O material recolhido foi tamanho que Kertész já fala em alongar o projeto, aproveitar depoimentos e imagens cortados na edição e transformar tudo numa minissérie de cinco capítulos para a TV.

Além dos depoimentos, as imagens de arquivo são um dos trunfos do documentário, que comprovam a origem popular e espontânea da axé music e a força regional que possuía antes de se tornar fenômeno nas mãos da indústria. “Tivemos que recuperar fitas U-Matic mofadas e digitalizá-las”, conta o diretor. Com isso, ganharam nova vida momentos marcantes como a presença de artistas então incipientes em programas de TV baianos e outros definidores em shows nacionais como o do Chacrinha, na Globo. A consagração numa apresentação ao vivo de Mercury no vão livre do Masp, em São Paulo, é mostrada com a devida emoção.

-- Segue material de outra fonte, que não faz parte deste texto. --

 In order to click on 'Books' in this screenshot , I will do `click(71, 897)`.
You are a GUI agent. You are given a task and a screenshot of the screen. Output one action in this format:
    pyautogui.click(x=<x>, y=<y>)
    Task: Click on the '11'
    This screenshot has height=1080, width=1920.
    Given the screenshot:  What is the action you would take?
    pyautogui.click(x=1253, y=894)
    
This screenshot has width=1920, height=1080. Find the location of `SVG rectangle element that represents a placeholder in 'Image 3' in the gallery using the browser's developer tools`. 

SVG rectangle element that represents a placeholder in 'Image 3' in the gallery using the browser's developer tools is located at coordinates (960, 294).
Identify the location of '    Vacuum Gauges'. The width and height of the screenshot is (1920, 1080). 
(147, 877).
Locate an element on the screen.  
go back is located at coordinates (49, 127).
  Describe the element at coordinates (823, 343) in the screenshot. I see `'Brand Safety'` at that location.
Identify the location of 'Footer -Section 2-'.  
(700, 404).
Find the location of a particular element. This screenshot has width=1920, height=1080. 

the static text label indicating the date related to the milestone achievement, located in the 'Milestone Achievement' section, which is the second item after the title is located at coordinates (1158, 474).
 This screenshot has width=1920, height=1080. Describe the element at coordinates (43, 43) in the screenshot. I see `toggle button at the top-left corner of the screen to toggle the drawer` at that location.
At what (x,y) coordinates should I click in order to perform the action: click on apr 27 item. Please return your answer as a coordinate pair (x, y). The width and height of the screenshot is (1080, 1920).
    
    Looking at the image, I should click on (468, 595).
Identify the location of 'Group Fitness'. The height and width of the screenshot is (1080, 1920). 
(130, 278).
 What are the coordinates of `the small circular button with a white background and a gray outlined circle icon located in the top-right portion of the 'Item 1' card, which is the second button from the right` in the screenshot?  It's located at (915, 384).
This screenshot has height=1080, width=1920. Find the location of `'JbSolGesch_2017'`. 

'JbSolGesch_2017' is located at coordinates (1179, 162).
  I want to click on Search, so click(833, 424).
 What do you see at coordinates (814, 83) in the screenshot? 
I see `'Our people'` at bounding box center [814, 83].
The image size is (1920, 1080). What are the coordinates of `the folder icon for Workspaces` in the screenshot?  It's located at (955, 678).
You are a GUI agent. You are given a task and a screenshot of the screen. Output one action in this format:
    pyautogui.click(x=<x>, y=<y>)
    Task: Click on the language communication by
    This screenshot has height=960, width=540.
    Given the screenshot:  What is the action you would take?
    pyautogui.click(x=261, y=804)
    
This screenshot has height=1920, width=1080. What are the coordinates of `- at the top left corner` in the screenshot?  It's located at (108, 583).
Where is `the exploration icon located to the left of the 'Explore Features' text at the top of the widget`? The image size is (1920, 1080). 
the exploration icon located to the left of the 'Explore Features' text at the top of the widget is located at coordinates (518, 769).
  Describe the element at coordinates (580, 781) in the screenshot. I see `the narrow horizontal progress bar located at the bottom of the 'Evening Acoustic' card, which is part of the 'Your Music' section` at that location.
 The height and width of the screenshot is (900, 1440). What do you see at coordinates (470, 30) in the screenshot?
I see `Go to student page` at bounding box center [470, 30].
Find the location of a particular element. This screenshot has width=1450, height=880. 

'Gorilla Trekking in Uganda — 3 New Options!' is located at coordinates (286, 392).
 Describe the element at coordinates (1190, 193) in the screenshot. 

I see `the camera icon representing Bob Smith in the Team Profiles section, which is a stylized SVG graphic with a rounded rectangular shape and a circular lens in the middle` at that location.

Mesmo sem tocar profundamente em pontos polêmicos, como os métodos de atuação da indústria fonográfica ou o uso dos artistas pelo poder político – nem abordar a “canibalização” que o domínio do axé provocou sobre outros ritmos baianos –, o documentário traça um panorama bastante amplo. “A proposta não era se ater a pontos polêmicos. Abordamos o que achamos importante e relevante para a história”, diz Kertész. Assim, mostram-se brigas e desafetos entre os personagens da cena, numa construção temporal que leva ao momento atual – e que o diretor não chama de crise, mas de renovação.

Para Kertész, a axé music carecia de filmes, livros ou mesmo estudos mais profundos sobre seu impacto na nossa música. “Não havia um documento que trouxesse a dimensão e a importância dessa parte da cultura brasileira. Eu queria que alguém já tivesse me contado essa história. Como não havia, eu a contei”, afirma. Em Salvador, a história tem ainda mais importância, e o público reconhece isso. As salas têm sido lotadas, com muitos aplausos ao fim das sessões. Se a axé music já não é mais tão soberana nos palcos, sua história certamente continua a emocionar na tela.

Daniela Mercury e Marcio Vitor, alguns dos muitos depoimentos do filme.